### [PROBLEM]
Please return all lines of the data below containing the string "next".

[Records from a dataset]
--
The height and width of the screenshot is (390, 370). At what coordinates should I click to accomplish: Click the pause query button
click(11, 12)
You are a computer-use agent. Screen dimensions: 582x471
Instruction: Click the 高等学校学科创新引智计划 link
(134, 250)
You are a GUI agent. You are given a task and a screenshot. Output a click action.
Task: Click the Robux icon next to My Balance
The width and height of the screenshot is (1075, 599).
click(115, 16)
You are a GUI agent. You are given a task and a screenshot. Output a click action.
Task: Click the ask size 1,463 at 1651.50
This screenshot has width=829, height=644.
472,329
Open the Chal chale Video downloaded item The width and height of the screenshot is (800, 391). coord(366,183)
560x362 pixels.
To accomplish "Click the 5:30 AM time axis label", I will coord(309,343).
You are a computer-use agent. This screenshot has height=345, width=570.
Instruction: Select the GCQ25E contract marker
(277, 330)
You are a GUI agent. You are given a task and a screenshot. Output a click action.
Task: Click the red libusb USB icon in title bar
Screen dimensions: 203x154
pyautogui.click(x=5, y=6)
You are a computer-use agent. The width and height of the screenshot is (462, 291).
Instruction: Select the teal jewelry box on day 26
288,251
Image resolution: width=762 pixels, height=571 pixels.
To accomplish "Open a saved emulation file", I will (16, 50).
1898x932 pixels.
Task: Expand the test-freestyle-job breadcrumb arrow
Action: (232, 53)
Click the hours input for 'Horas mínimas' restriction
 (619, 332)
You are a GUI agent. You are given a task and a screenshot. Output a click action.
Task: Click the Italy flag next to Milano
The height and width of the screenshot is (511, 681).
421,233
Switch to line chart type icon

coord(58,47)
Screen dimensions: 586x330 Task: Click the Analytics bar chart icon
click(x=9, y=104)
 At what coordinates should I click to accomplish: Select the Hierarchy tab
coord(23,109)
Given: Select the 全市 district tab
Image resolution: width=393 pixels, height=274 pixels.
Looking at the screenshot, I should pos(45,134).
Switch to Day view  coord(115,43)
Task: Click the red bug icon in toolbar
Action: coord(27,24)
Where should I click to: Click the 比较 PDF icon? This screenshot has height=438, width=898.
--
### [TASK ANSWER]
Task: Click the Robux icon next to My Balance
Task: Click the Italy flag next to Milano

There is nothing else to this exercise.